The Company paid Paulson Investment Company, LLC ("Paulson") (the "Placement Agent") (i) a cash fee equal to 7% (or 3.5% for any investor that is a director, insider or affiliate of the Company) of the aggregate purchase price for the Units sold in the Offering (and excluding the Units issued to Dr. Huh in respect to the Note Termination) and (ii) 3% of the total number of ADS issued in the Offering, including any of the ADSs issuable upon exercise of the Pre-Funded Warrants (and excluding the ADSs issued to Dr. Huh in respect to the Note Termination).

Pursuant to the Purchase Agreement, the Company has agreed to prepare and file a registration statement on Form S-3 with the Securities and Exchange Commission no later sixty days following the closing of the Offering to register the resale of the Shares (including ADSs issuable upon exercise of the Warrants) purchased pursuant to the Purchase Agreement. The Purchase Agreement also contains representations, warranties, indemnification and other provisions customary for transactions of this nature. The Offering is expected to close on March 5, 2025, subject to the satisfaction of customary closing conditions.
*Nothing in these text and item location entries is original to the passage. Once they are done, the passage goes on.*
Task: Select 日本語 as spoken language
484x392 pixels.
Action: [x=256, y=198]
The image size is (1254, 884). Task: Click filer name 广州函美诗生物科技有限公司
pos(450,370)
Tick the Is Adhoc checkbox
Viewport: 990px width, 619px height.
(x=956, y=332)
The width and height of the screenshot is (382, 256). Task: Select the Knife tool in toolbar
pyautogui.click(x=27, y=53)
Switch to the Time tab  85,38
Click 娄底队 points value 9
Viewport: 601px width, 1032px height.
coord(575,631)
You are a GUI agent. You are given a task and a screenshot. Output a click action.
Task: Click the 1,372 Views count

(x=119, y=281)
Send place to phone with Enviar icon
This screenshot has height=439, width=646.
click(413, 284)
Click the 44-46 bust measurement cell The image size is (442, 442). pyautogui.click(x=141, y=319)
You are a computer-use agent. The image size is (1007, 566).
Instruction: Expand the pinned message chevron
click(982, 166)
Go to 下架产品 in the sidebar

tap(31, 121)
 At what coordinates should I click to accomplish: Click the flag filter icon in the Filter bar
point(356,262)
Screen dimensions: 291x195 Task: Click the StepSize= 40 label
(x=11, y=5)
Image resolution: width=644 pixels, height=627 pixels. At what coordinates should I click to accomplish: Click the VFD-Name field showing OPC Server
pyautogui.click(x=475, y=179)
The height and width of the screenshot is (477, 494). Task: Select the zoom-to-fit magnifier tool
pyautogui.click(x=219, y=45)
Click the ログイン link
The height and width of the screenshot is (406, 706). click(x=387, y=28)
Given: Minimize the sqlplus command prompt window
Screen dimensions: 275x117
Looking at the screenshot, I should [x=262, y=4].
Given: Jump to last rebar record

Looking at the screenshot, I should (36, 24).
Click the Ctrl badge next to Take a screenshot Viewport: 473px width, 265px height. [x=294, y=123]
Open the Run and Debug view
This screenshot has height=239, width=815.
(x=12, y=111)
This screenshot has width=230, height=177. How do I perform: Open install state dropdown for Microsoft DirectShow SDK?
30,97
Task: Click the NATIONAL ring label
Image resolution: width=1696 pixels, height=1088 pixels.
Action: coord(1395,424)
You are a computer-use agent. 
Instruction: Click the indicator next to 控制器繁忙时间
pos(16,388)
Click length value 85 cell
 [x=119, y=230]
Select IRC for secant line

The securities to be issued to the purchasers under the Purchase Agreement were offered in reliance on an exemption from registration provided by Section 4(a)(2) of the Securities Act of 1933, as amended (the "Securities Act") and Rule 506 of Regulation D promulgated thereunder. The Company relied on this exemption from registration based in part on representations made by the purchasers, including that each purchaser is an "accredited investor", as defined in Rule 501(a) promulgated under the Securities Act.

The offer and sale of the securities pursuant to the Purchase Agreement have not been registered under the Securities Act or any state securities laws. The securities may not be offered or sold in the United States absent registration or an applicable exemption from registration requirements. Neither this Current Report on Form 8-K, nor the exhibits attached hereto, is an offer to sell or the solicitation of an offer to buy the securities described herein or therein.

The foregoing summary of the terms of the Warrants and the Purchase Agreement is subject to, and qualified in its entirety by, the full text of such agreements, which are filed as Exhibits 4.1, 4.2, 4.3 and 10.1, respectively, to this Current Report on Form 8-K and are incorporated by reference herein.